__Passage__
* * * * * * *

Consumer spending may increase, but what people buy may be more expensive. Trade policy is beginning to have the effect of raising the price of imports, which are a large part of our shopping carts.
One other problem with the recovery is that its benefits are uneven. Most economic gains have gone to the top 10 percent, while incomes for others have been relatively flat. Even if the 90 percent is beginning to see some progress, they have a long way to go to close the gap.
The same kind of gap also exists between urban and rural areas. Gains have been going to areas classified as urban and not to rural America. According to the census, Maine has fewer people living in urban areas than any other state. So many Mainers still await the chance to catch up.

* * * * * * *

__Data items__
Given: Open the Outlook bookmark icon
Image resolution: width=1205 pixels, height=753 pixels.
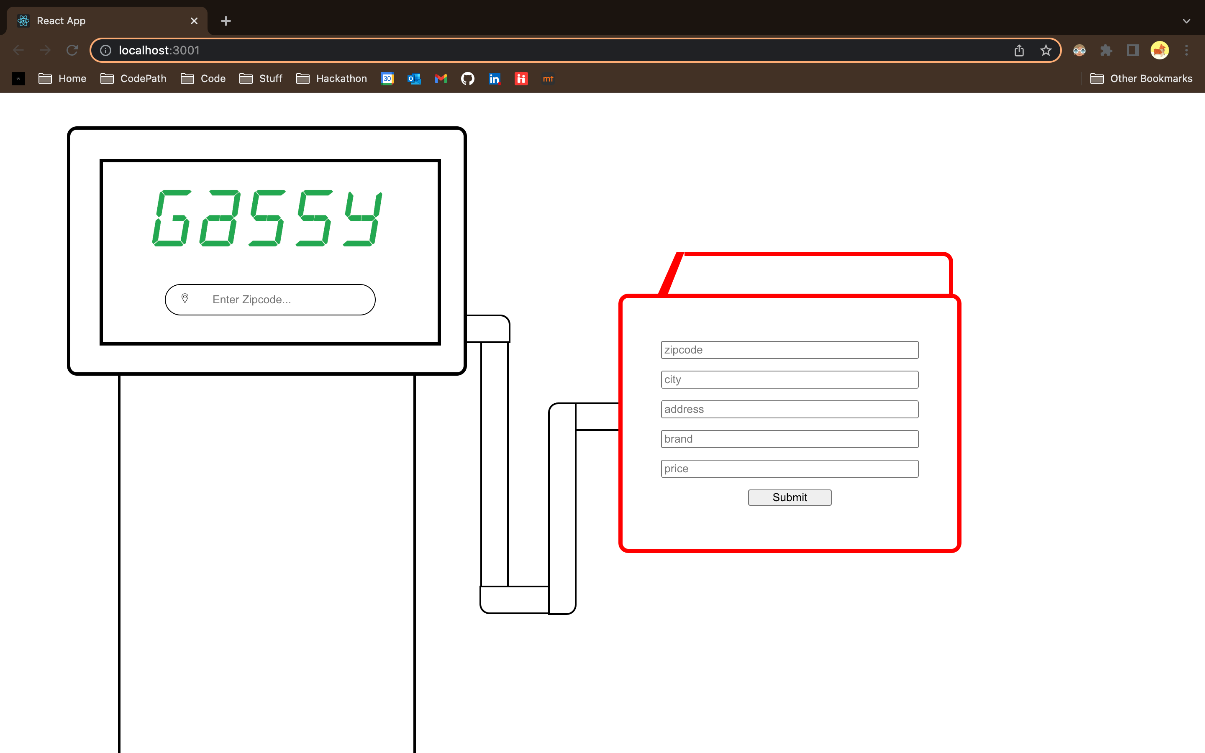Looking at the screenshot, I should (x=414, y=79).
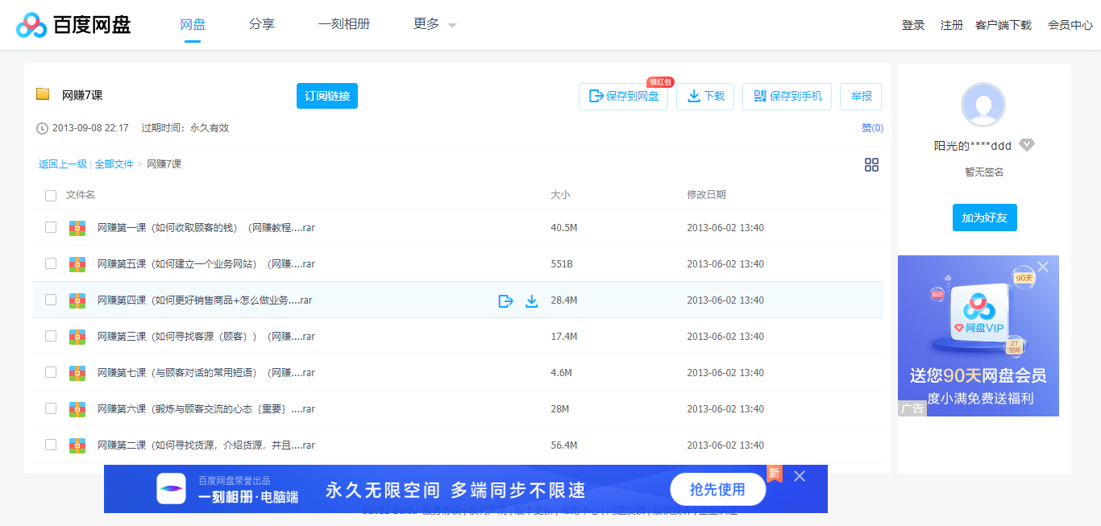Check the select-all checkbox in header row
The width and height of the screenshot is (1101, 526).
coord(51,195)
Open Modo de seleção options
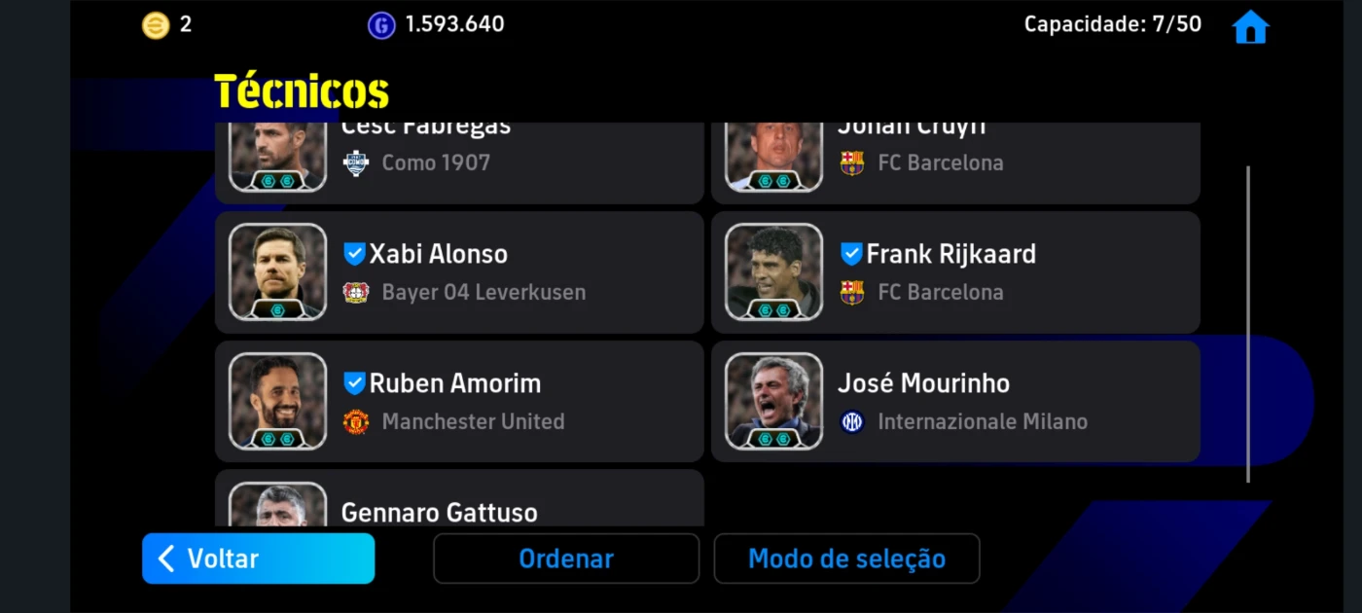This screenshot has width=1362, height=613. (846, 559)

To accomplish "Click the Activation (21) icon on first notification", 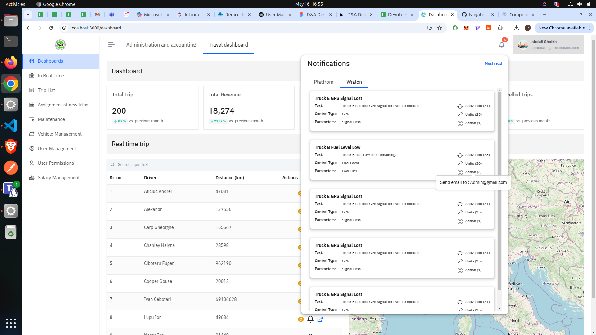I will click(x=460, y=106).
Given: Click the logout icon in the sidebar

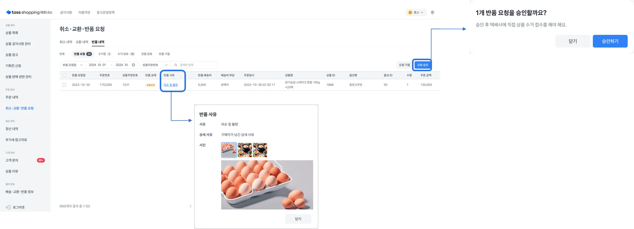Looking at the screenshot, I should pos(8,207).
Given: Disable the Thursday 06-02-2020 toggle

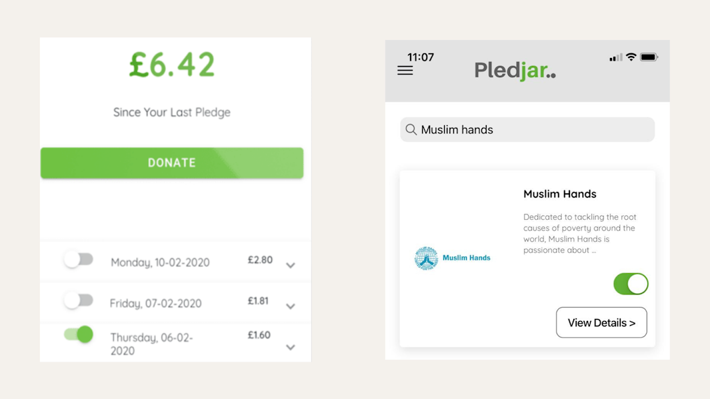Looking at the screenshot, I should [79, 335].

* * * * * * *

__Work to complete__
a: Please reproduce, word for word, the part of the passage on the economic recovery that opens with the words containing "Consumer spending may" and closes with "to catch up.".
b: Resume the passage on the economic recovery from the point where it stops.

__Set of answers__
a:
Consumer spending may increase, but what people buy may be more expensive. Trade policy is beginning to have the effect of raising the price of imports, which are a large part of our shopping carts.
One other problem with the recovery is that its benefits are uneven. Most economic gains have gone to the top 10 percent, while incomes for others have been relatively flat. Even if the 90 percent is beginning to see some progress, they have a long way to go to close the gap.
The same kind of gap also exists between urban and rural areas. Gains have been going to areas classified as urban and not to rural America. According to the census, Maine has fewer people living in urban areas than any other state. So many Mainers still await the chance to catch up.

b:
Beyond taking credit for the economy, Trump has boasted of the big increases in stock prices, the “Trump Bump.” However, despite impressive gains, the stock market’s future is unclear. It is quite different from the economy. Speculation, normal in investing, is unlike decisions about what goes in the shopping cart.
The stock market can swing rapidly. Investors are now worried about higher interest rates and wage growth that will boost prices, causing inflation, and harming some corporations.
A president’s risk in claiming credit for the economy or stock market that he or she doesn’t really control puts the president in line for the blame when either declines, which is inevitable.
Modesty, now in short supply, would be a good idea.